Eliza Ann Brown was a very crucial part of the New Zealand woman activism
New Zealand activist

Eliza Ann Brown ( Eliza Annie Palmer; 28 March 1847 – 23 April 1923) of Invercargill organised and became the first president of the first Woman's Christian Temperance Union (WCTU) branch in New Zealand.

==Early life==
Eliza Annie Palmer was born in Sydney, New South Wales, Australia on 28 March 1847 to Marianne and James Hugh Palmer. Her mother traveled back to England alone with her six children – they are listed in the 1851 and 1861 census, eventually living in Bideford. In 1877 Eliza Annie married Charles William Brown of Invercargill in New Zealand. Brown, a land broker and freeholder in his own right, was a leader in the Independent Order of Rechabites and a provisional director for the Invercargill Temperance Hotel Company.

They had five children. Their eldest son Ernest Harrington Brown (born in 1879) died 6 January 1909 aged 29 years old. Their other children were: Edith Lilian Brown born in 1878 (married in 1908 to Arthur Douglas Kerr); Cyril Palmer Brown born in 1882 (married in 1911 to Maude Emmie Luxford);
Fannie Ethel Brown born in 1883 (married in 1902 to William Arthur Smith); and, Charles Stanley Brown born in 1886 (married in 1930 to Irene Isabella May Stone).

==Temperance leader==
A faithful reader of the WCTU's American newspaper, Union Signal, Eliza Ann Brown organised a local chapter on 6 August 1884 at the Don Street Primitive Methodist Church. The fifty members elected Priscilla Andrews (Mrs. George) Froggatt the founding treasurer and E.A. (Mrs. C.W.) Brown as secretary. The organising meeting established a committee of fourteen women who were to carry out the eight objects of the Union, including gathering signatures for a petition for women's suffrage. After the Auckland WCTU formed in February 1885 under the direction of Mary Clement Leavitt, the first World WCTU missionary, Brown also organised a petition drive in Invercargill to support the Auckland and Dunedin campaigns for the abolishment of barmaids.

By the time Leavitt visited Invercargill in April 1885 bringing with her the American WCTU constitution and news of the New Zealand national WCTU forming under the leadership of Anne Ward, Brown served as president for the meeting to reconstitute the Invercargill WCTU on 22 June 1885 so that it would be affiliated with the new national umbrella organisation: the Women's Christian Temperance Union of New Zealand (WCTU NZ). By then, the club had grown to 76 members. Brown then stepped down as president in deference to the new Baptist minister's wife Roberta Annie Swayne Hinton (1836–1905) being elected the new president, but Brown remained in the newly formed chapter as secretary. The new treasurer elected was Mrs. R.P. Magoun, the collector was Mrs. D. Strang, and Margaret Lennie, secretary.

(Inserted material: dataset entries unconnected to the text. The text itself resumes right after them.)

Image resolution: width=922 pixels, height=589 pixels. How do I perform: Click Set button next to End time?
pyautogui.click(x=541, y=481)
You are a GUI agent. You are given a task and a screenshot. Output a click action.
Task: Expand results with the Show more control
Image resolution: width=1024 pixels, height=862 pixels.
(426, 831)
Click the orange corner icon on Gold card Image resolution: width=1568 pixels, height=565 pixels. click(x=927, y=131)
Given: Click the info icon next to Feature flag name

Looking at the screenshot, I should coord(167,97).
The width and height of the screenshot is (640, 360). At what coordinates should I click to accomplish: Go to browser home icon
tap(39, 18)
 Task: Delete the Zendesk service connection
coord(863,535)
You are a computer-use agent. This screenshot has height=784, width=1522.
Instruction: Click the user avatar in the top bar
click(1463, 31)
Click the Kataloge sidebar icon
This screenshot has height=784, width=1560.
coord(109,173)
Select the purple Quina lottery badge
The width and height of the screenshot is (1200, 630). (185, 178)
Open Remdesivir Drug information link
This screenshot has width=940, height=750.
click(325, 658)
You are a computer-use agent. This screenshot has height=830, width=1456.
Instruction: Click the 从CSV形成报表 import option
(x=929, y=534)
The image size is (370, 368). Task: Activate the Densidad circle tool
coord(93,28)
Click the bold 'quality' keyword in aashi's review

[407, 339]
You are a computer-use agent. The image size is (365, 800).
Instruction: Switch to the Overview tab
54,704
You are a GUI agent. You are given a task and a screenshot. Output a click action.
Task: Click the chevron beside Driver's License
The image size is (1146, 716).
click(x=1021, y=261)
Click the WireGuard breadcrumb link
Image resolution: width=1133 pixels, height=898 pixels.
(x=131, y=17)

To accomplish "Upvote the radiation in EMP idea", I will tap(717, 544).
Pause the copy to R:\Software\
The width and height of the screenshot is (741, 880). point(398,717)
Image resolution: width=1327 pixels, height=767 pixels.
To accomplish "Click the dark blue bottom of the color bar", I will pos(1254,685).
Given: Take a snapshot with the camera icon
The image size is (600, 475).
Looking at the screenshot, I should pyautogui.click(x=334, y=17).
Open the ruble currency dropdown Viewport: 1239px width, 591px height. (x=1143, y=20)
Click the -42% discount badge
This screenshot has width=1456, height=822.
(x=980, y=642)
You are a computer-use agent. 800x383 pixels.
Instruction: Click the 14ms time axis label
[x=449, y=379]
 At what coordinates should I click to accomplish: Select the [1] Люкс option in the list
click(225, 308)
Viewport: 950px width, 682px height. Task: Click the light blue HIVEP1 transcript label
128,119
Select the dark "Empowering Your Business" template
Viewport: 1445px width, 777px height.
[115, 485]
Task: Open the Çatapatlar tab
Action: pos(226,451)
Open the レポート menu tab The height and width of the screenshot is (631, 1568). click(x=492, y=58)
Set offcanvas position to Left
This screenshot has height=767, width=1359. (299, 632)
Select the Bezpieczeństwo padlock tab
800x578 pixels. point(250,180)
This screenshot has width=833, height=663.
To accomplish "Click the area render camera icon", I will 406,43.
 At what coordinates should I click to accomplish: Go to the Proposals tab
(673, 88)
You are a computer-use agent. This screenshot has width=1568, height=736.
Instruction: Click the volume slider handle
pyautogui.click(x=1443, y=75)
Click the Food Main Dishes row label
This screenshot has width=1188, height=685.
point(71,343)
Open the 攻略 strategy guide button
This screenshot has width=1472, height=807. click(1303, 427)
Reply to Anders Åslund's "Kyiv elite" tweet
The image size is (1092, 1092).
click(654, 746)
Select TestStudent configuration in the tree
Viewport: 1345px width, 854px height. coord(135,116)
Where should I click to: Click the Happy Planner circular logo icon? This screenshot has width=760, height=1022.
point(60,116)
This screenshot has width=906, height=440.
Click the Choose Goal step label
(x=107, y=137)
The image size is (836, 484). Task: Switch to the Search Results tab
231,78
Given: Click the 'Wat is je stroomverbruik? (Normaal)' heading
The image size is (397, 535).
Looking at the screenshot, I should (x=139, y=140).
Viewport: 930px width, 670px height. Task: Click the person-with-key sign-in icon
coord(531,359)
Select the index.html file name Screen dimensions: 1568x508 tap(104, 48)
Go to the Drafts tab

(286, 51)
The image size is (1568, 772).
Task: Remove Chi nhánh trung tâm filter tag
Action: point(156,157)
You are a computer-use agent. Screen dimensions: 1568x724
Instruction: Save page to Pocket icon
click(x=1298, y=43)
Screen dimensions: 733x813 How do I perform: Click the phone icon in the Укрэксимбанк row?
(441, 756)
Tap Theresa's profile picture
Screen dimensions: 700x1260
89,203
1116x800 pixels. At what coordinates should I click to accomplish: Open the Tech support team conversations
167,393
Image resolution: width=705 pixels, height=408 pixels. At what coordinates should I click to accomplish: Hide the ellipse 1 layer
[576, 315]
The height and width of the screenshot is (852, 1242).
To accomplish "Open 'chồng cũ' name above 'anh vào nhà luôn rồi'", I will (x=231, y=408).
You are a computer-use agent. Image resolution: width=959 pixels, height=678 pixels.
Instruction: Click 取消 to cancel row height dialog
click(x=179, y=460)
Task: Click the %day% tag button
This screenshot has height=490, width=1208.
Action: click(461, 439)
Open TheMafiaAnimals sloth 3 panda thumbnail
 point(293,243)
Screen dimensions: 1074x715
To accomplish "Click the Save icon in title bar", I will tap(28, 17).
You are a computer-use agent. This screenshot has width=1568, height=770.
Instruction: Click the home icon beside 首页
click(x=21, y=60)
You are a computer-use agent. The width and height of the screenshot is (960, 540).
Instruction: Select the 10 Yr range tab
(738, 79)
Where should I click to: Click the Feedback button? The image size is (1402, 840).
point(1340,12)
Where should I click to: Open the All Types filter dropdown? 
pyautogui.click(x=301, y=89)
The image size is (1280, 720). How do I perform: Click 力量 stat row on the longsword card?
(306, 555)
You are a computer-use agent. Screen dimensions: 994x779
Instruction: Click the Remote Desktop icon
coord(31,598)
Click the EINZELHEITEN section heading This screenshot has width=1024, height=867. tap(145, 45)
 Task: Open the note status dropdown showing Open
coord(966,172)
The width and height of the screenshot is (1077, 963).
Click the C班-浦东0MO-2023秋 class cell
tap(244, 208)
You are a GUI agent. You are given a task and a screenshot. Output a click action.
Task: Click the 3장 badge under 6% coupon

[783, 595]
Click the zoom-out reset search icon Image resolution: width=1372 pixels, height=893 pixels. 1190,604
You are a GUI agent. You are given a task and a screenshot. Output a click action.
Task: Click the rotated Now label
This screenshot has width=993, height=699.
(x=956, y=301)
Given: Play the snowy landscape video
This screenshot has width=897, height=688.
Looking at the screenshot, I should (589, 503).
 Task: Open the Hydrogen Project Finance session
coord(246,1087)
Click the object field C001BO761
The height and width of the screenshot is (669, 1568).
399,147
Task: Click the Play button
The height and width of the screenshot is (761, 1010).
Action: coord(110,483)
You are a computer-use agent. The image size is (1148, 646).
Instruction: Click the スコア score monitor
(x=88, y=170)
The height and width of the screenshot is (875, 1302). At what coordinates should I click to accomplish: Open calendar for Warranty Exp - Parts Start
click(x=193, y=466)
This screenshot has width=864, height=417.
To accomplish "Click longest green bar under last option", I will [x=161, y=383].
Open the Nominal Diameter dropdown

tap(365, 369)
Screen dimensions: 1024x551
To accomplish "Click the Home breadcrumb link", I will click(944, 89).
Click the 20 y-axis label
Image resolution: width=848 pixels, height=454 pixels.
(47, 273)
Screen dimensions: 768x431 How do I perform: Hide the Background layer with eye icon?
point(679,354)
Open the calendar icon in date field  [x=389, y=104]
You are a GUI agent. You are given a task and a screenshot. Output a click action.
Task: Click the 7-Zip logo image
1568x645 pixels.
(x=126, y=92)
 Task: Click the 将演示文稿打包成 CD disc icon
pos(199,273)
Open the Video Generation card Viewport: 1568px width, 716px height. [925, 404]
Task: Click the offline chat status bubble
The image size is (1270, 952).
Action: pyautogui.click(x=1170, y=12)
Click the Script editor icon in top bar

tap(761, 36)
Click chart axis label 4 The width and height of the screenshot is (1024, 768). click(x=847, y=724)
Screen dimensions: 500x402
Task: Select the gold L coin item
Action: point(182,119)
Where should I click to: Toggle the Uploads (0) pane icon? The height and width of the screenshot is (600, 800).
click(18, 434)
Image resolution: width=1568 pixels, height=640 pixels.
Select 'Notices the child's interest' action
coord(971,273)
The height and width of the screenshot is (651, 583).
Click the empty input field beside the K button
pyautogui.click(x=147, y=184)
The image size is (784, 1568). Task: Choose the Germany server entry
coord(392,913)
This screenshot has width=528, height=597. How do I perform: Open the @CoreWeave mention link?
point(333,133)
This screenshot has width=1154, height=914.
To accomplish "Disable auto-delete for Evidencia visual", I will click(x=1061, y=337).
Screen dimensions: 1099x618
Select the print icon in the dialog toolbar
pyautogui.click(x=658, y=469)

==Women's rights activist==
Signing at the top of the WCTU NZ petition sheet for Avenal (the area in Invercargill where she lived), Brown took a leadership role in the historic process of winning the right to vote for women at the national level – the world's first. In the fall of 1893, when women were registering to vote in the national elections, WCTU NZ member Mary S. Powell remembered that "Mrs. Brown was at our door with a cab at 9 a.m."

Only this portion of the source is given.